Freedom Not on the MarchKaren DeYoung writes in The Washington Post: "If 'freedom is on the march,' as President Bush often says, it reversed course or at least took a break last year, according to the administration's favored arbiter of political rights and civil liberties.
"The nonpartisan Freedom House released its annual list of 'free,' 'partly free' and 'not free' countries yesterday. . . .
"Overall, it said, 'the percentage of countries designated as Free has failed to increase for nearly a decade.'
"Iraq, which remained in the not-free group, garnered the worst possible rating of 6 (on a scale of 1 to 6) for both political rights and civil liberties."
The United States still gets the highest ranking, although the report cites such "problems" as "continued controversy over the counter-terrorism policies of the Bush administration."
Bush's LibraryGretel C. Kovach writes in the New York Times: "The president of Southern Methodist University told professors on Wednesday evening that the university would benefit if it became the site of President Bush's presidential library.

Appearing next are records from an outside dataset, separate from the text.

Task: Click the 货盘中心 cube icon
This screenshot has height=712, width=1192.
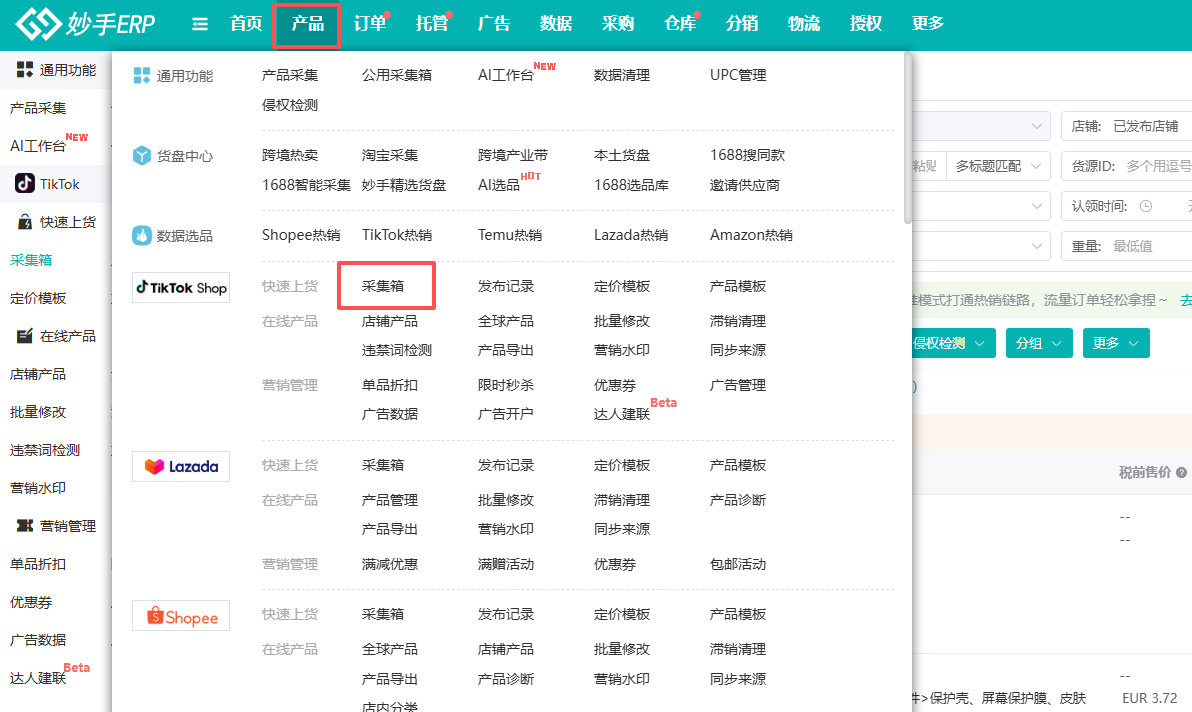Action: 142,156
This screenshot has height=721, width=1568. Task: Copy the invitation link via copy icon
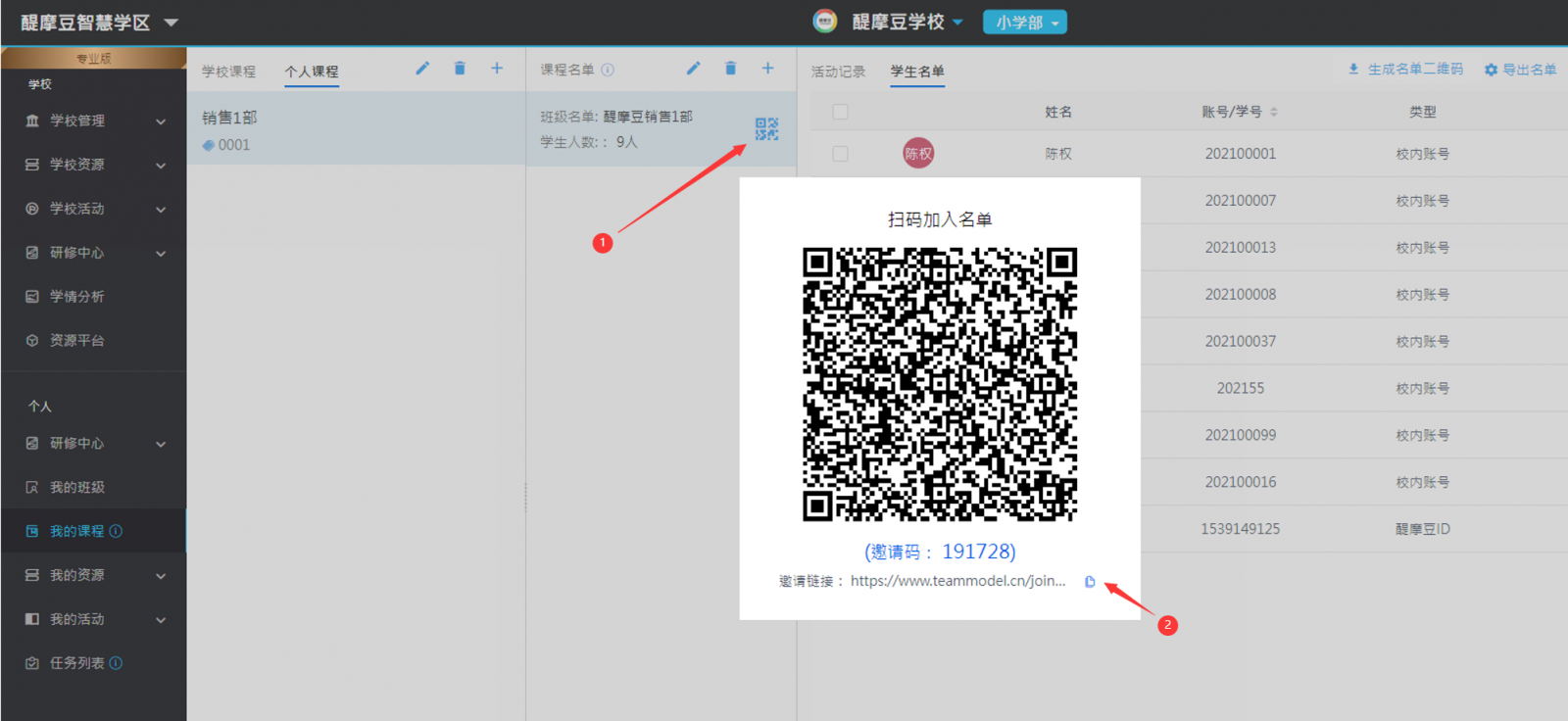(1090, 582)
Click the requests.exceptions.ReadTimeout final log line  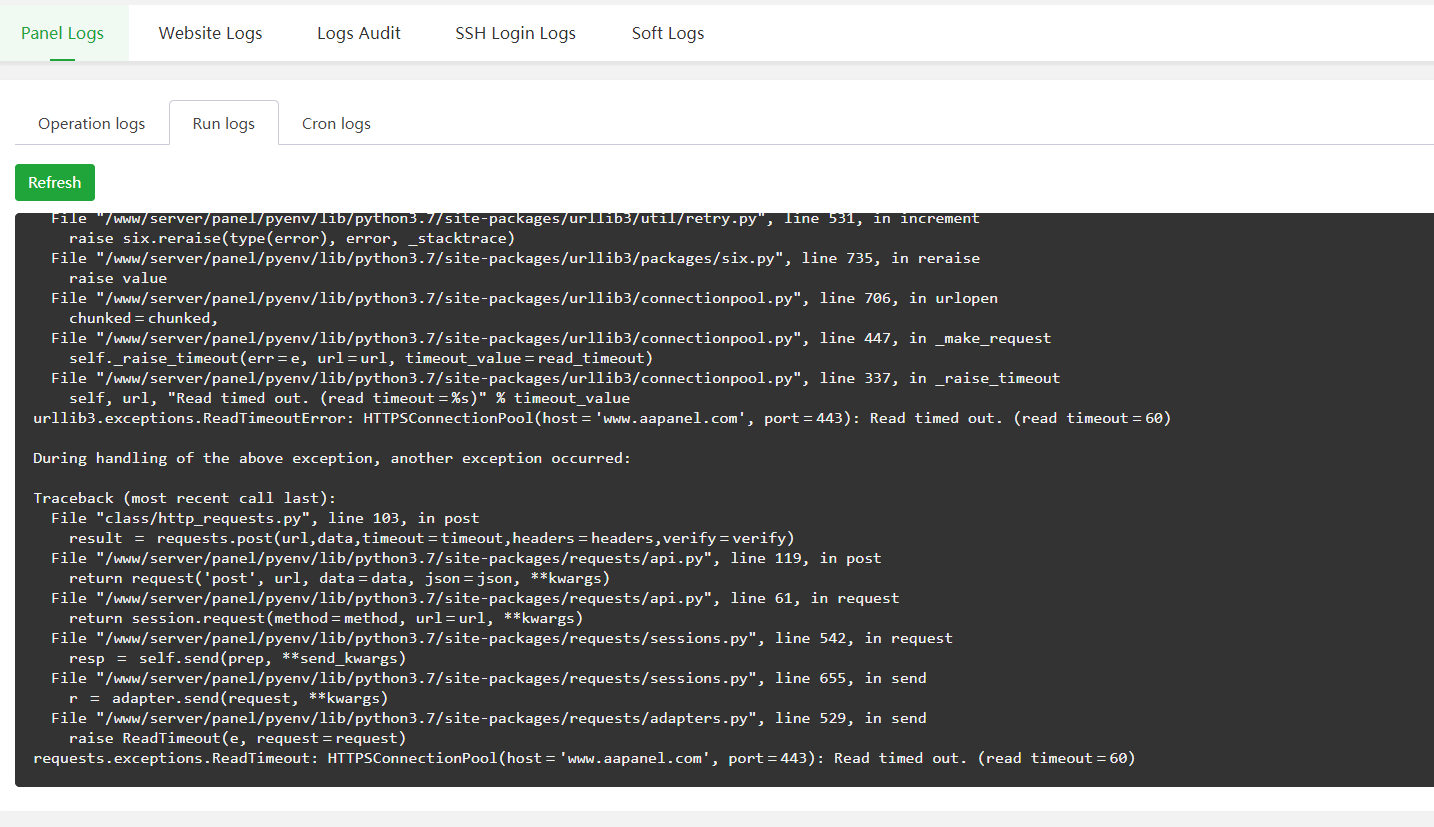[x=584, y=758]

"The university president, R. Gerald Turner, spoke at the spring faculty meeting and addressed questions posed by professors after Southern Methodist learned on Dec. 21 that it had emerged as the sole finalist for the library.
"Many professors, including some who want the library on campus, are concerned about the relationship between a proposed Bush policy institute and the library and the effects the institute might have on the university's academic independence."

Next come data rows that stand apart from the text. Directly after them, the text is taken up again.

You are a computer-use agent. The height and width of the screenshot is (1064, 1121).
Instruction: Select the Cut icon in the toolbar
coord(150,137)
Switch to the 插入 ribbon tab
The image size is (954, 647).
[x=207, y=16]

Ralph Blumenthal wrote in the New York Times last week: "Intimates of President Bush have singled out Southern Methodist University as the likely site of his presidential library, but faculty members, complaining of being bypassed, are raising sharp questions about the school's identification with his presidency."
Blumenthal traced the uproar to an op-ed article in the student newspaper, The Daily Campus, by two professors at the university's Perkins School of Theology complaining about the library selection process.

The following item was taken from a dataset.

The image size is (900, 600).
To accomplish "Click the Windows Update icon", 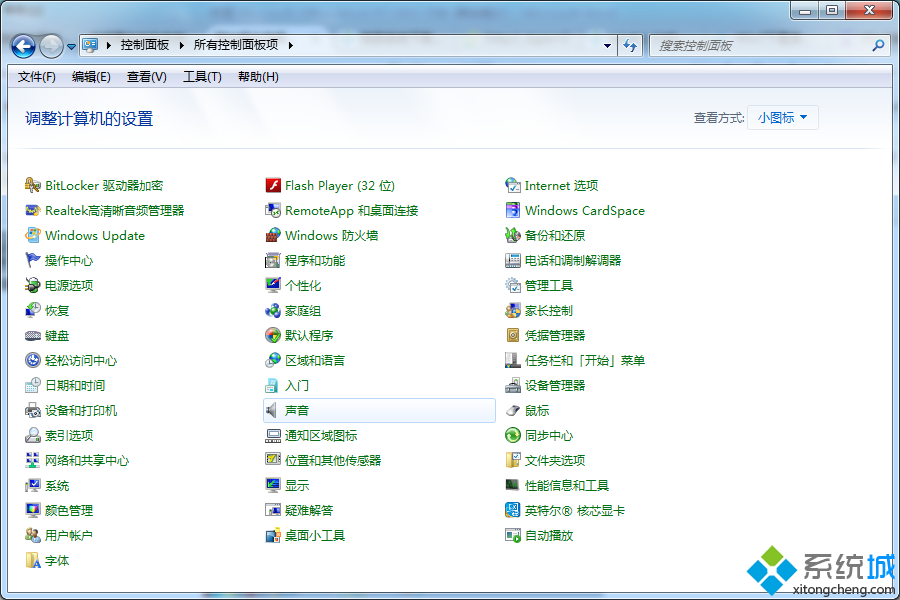I will (33, 235).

In that op-ed, Bill McElvaney and Susanne Johnson asked: "Do we want SMU to benefit financially from a legacy of massive violence, destruction, and death brought about by the Bush presidency in dismissal of broad international opinion?
"What moral justification supports SMU's providing a haven for a legacy of environmental predation and denial of global warming, shameful exploitation of gay rights, and the most critical erosion of habeas corpus in memory?
"Given the secrecy of the Bush administration and its virtual refusal to engage with those holding contrary opinions, what confidence could be had in the selection of presidential papers made available to the library? Unless the Bush library philosophy is radically different from the already proven track record of insulation, the library will be little more than a center for the preservation and protection of privileged presidential papers. What would that mean for academic integrity based on open inquiry?"
Bush's Body LanguageThere was much discussion in my Live Online yesterday about Bush's body language -- and how oddly casual it seems in interviews, even when he's talking about the most deadly serious topics.
Bob Cesca blogs for Huffingtonpost.com (with illustrations): "He appears to lack the conscience to understand the gravity of this illegal and unjustified war -- a war with an almost incalculable toll in dollars and lives.
"But worse, he can't even fake the dignity and tact required to discuss Iraq without the cockeyed smirk of a stoned teenager who's being grilled by his parents after coming home late; the laughter seeming to bubble and tickle just below the surface of a thinly aloof facade. Maybe it's embarrassment. Maybe it's poorly-executed stage direction from his media consultants, i.e. 'be more casual than last week's speech, sir.' Or maybe he thinks it's all just a game. . . .
"I don't care if you're for or against this fiasco, but your president's willful lack of respect and dignity should be an outrage to us all -- every American and every human being. His behavior is supposed to set an example, but as the twisted bodies stack up, fewer and fewer of us can observe it all without faces contorted in anger, despair and shame."